Uh-oh. The Australian Competition and Consumer Commission (ACCC) have today announced it has commenced proceedings against Telstra after the telco misled consumers and charged them for content they didn’t even know they’d purchased. Now, more than 100,000 Telstra customers are eligible for a refund – here’s how you can get it.

Telstra’s Premium Direct Billing (PDB) service, which began operation in 2013, allows customers to purchase digital content and services from third-party developers who don’t use the standard Google Play or App Stores. If you buy something outside these stores, the cost is then added to your Telstra mobile account bill and you pay it off as you would your prepaid or postpaid plan.

While that sounds all well and good, Telstra did not make customers aware that the system had been set to default on customers mobile accounts. This means that customers could access content via the PDB service without ever authorising any purchases for that content. Instead, it would just be applied to the next bill. Without the safeguards in place, customers who were using PDB were able to rack up bigger bills, without ever having the intention of doing so.

In 2015 and 2016, customers began to dispute the charges, which brought these issues to light. It is possible that tens of thousands of customers were affected and that number could even reach upward of 100,000. Last August, the PDB service was suspended.

For Telstra, this could mean a $10 million fine, but what about consumers?

If you suspect that you might have been slugged with a bill, through the PDB, that you never intended to buy you should be eligible for a refund.

How can you get that refund?

The first thing Telstra customers should do is check their mobile account.

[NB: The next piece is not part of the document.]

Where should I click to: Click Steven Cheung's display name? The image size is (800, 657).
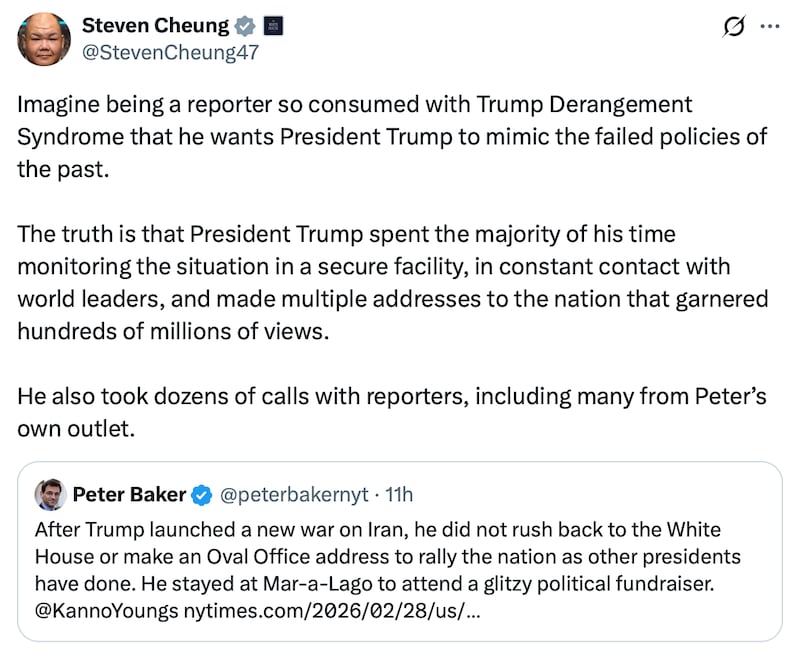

If you can see unauthorised charges have been applied using the PDB service then you should contact Telstra to seek a refund.

The ACCC note that “Telstra has agreed to deal directly with complaints about the PDB service and provide refunds where it is apparent that the customer had signed up to PDB content without their knowledge or consent.”

If you have already complained about the charges to the Telecommunications Industry Ombudsman or to Telstra directly, they are likely to contact and offer you a refund for the charges.

You can call Telstra on 125 111. You may even find some luck using these call centre hacks.

Telstra also have a 24×7 online chat function on their website. You can ask to be transferred to a human operator instead of Codi, Telstra’s Virtual Assistant. I am unsure as to how easily you will be able to get a refund here, I just spent about five minutes waiting for the virtual assistant to transfer me to a human operator, so this may not be the most ideal option.

Notably, the buck might not stop there – even if you’re not with Telstra, there could be good news on the way if you’ve been slugged by your provider with some unknown charge. In today’s media release, ACCC Chairman Rod Sims also mentioned that other carriers provide similar third-party payment services and that they will “be monitoring complaint levels and will take enforcement action in relation to these carriers if we believe they are breaching the law”.